An exact copy is needed of the lines from the line holding "1200x550 pixels. How" through the final line of the listing below, both included.

== == ==

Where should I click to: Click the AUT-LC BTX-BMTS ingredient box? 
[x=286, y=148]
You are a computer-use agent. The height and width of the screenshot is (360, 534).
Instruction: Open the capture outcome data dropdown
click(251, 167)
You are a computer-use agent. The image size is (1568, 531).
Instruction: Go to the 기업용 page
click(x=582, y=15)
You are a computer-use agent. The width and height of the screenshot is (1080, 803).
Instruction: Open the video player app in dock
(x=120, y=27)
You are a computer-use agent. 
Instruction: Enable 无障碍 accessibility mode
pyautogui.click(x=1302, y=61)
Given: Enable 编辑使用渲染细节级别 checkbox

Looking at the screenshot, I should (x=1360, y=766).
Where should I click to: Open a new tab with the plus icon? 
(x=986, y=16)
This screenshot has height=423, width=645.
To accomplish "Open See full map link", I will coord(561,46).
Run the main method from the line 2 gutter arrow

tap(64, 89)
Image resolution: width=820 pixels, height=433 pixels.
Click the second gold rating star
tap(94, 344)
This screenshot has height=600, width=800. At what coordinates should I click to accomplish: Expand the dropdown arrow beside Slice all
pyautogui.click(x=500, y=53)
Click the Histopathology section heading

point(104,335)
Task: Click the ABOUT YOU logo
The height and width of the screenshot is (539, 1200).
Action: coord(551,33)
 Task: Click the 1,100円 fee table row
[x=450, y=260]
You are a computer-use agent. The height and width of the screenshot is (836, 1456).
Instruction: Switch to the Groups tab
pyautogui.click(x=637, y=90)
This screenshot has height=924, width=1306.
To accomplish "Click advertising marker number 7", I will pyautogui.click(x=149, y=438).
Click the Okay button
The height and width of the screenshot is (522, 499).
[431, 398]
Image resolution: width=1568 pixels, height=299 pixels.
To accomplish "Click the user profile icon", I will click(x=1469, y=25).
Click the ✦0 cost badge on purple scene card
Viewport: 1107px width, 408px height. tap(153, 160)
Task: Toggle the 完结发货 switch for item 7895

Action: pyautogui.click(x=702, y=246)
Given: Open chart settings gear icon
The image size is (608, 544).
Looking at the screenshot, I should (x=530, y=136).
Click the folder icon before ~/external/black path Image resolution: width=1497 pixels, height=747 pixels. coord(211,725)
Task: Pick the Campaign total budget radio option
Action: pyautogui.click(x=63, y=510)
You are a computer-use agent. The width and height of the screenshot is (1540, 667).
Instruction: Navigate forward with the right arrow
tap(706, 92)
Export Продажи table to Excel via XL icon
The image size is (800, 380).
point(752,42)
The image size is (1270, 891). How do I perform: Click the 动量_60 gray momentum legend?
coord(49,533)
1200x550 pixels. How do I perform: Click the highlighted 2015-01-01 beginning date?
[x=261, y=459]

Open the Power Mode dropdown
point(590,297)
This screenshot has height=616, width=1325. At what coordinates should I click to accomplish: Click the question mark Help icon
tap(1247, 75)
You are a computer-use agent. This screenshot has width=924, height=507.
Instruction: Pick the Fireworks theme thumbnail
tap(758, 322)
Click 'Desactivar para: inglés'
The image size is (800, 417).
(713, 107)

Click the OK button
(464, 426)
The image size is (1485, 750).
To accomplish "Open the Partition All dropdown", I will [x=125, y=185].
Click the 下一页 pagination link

== == ==

*Answer space*:
1200x550 pixels. How do I perform: Click the highlighted 2015-01-01 beginning date?
[x=261, y=459]

Open the Power Mode dropdown
point(590,297)
This screenshot has height=616, width=1325. At what coordinates should I click to accomplish: Click the question mark Help icon
tap(1247, 75)
You are a computer-use agent. This screenshot has width=924, height=507.
Instruction: Pick the Fireworks theme thumbnail
tap(758, 322)
Click 'Desactivar para: inglés'
The image size is (800, 417).
(713, 107)

Click the OK button
(464, 426)
The image size is (1485, 750).
To accomplish "Open the Partition All dropdown", I will [x=125, y=185].
Click the 下一页 pagination link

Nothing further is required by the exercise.